Ironically, Madison did. “One of the first films I ever did was set at the camp. It was based on the second massacre.”

“They made a movie on it?” Queenie seemed somewhat intrigued. “Sounds about right. Hollywood loves to explore tragedies.”

She was right, but Madison wouldn’t admit to it. Instead, she continued on with her original point. “That guy from My Roanoke Nightmare who played Matt-“

“Dominic Banks?”

“Yeah, he was in it too. Played some guy named Ray, it wasn’t that big of a part. I played a lesbian named Montana, pretty shit role.”

Queenie snorted. “Sounds about right.”

“What’s that supposed to mean?” Madison shot a quick glare at the witch, raising an eyebrow and her voice in hearing the statement.
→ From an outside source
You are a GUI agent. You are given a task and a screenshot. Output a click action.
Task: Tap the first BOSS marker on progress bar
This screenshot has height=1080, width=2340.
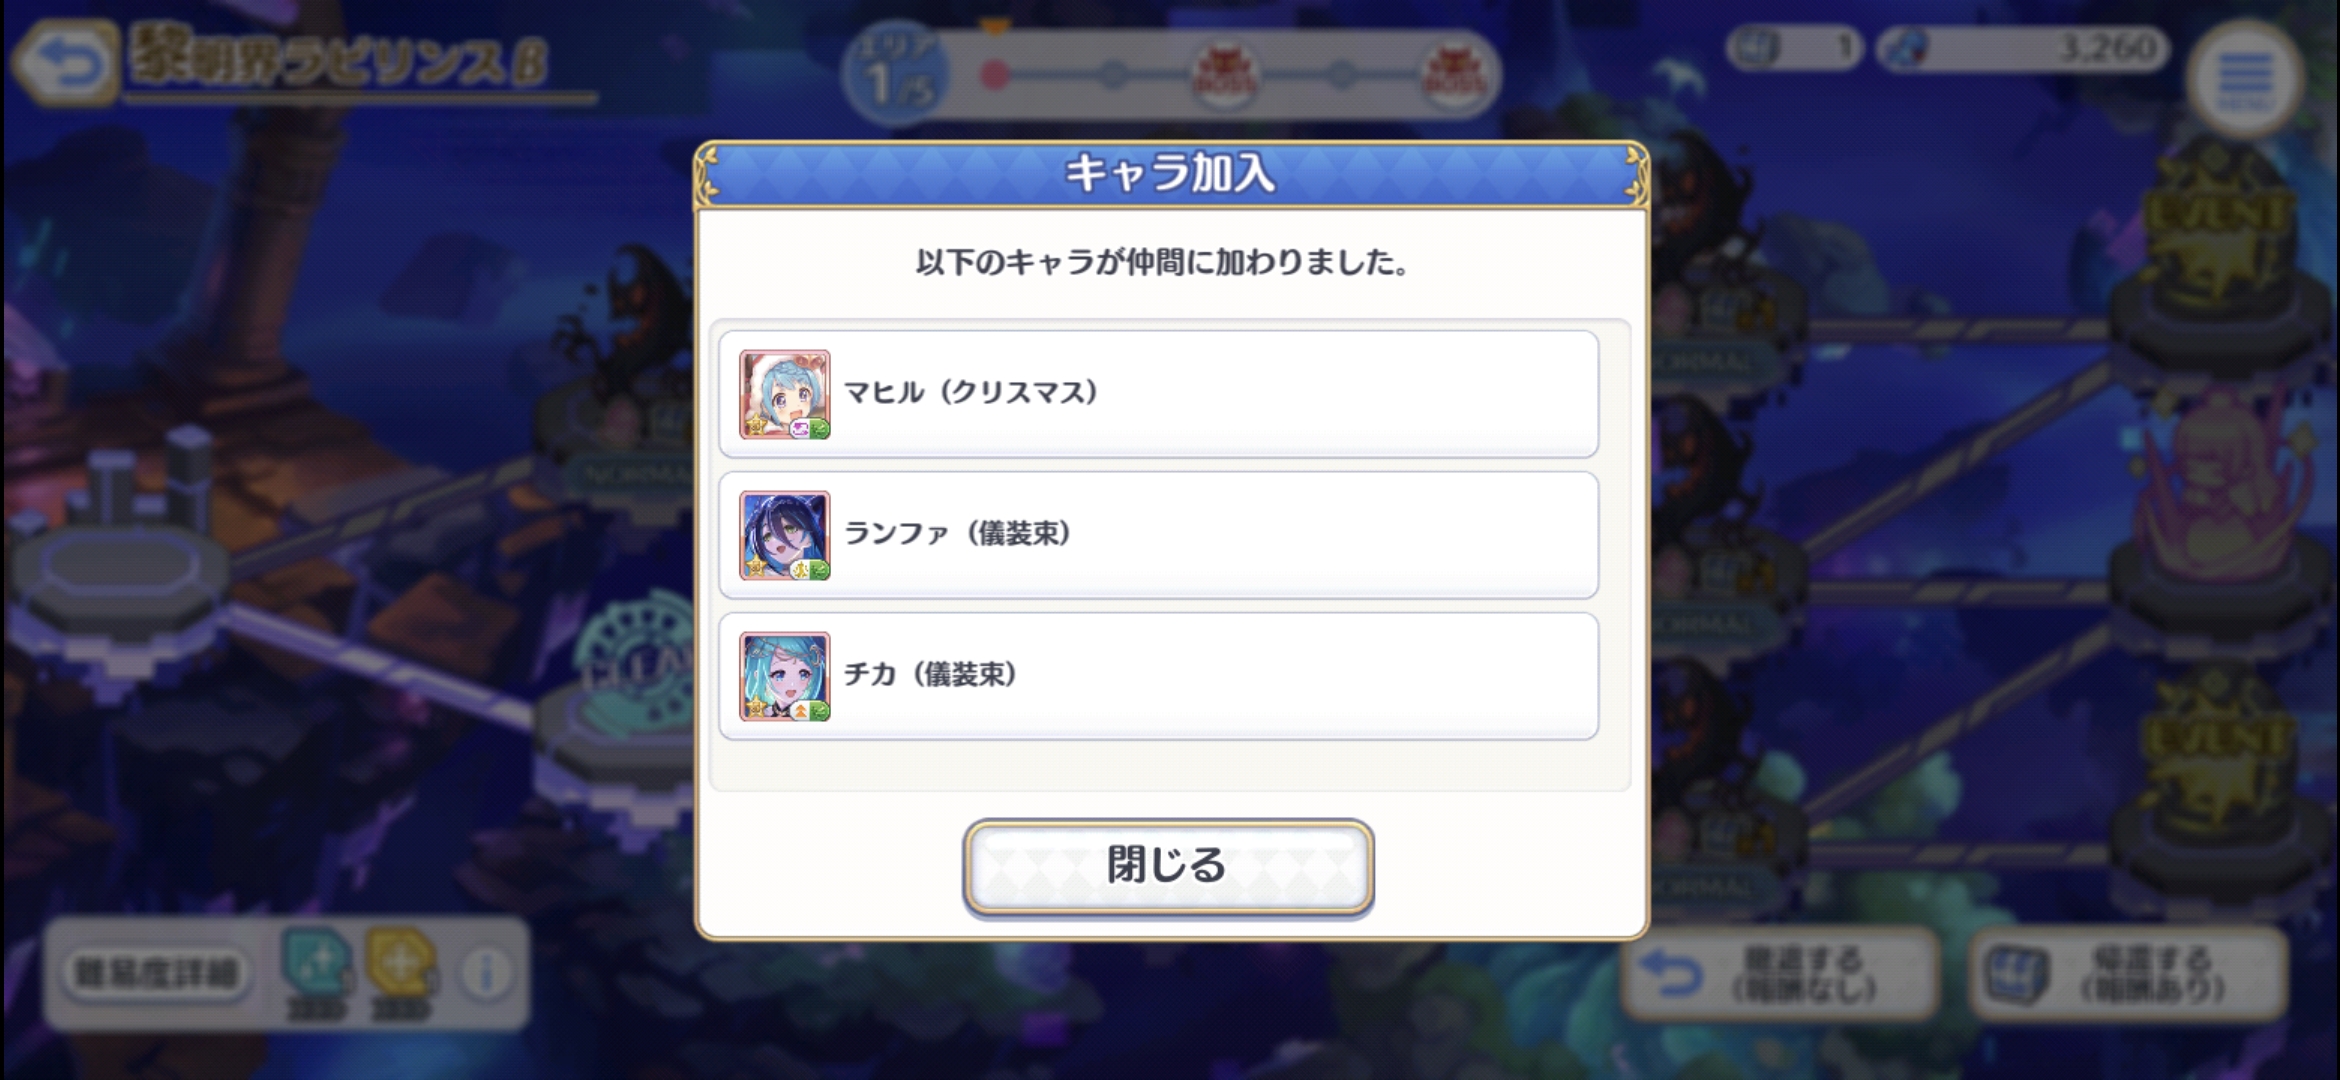(1226, 74)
Not responding to her question, Queenie snickered while leaning back in her chair. Her eyes focused on her phone, perhaps looking up more information on the camp counselors of Redwood. Frustrated and frankly annoyed, Madison got up from the couch. Facing Zoe would be much better than being mocked by Queenie.

She stormed out of the room, hearing her fellow witch’s comments to try and bring her back. “Madison!” she exclaimed in a long, drawn-out voice. “It was just a joke!”

Those weren’t going to bring her back, not when she was already at war with her mind on this type of matter. The only thing that would give her peace was Zoe, but of course, they needed to talk. Alone. So, upon swinging open the door and sauntering towards her own bed, noticing the two young witches performing spells quietly at the end of the room, Madison gave up on that for the day.

She and Zoe never talk anymore, now too preoccupied with the other witches in the coven. Too many of the girls invade their room and perform reckless spells, leaving Zoe and Madison both to keep them in order. There are noticeable bags under both of their eyes from this, Madison finding them somewhat unique on Zoe. With her, however, the dark rings blend with her pale, half-dead skin to look as if she were a zombified version of her former self. It wasn’t a flattering look.

In placing her body on her own bed, she watched Zoe concentrate on her book. Divination and Discovering the Future. Madison stiffened against her pillow, struck by the title and topic of the book. Being that divination was the only wonder she couldn’t perform successfully, Madison couldn’t help but wonder why Zoe was reading on such a topic.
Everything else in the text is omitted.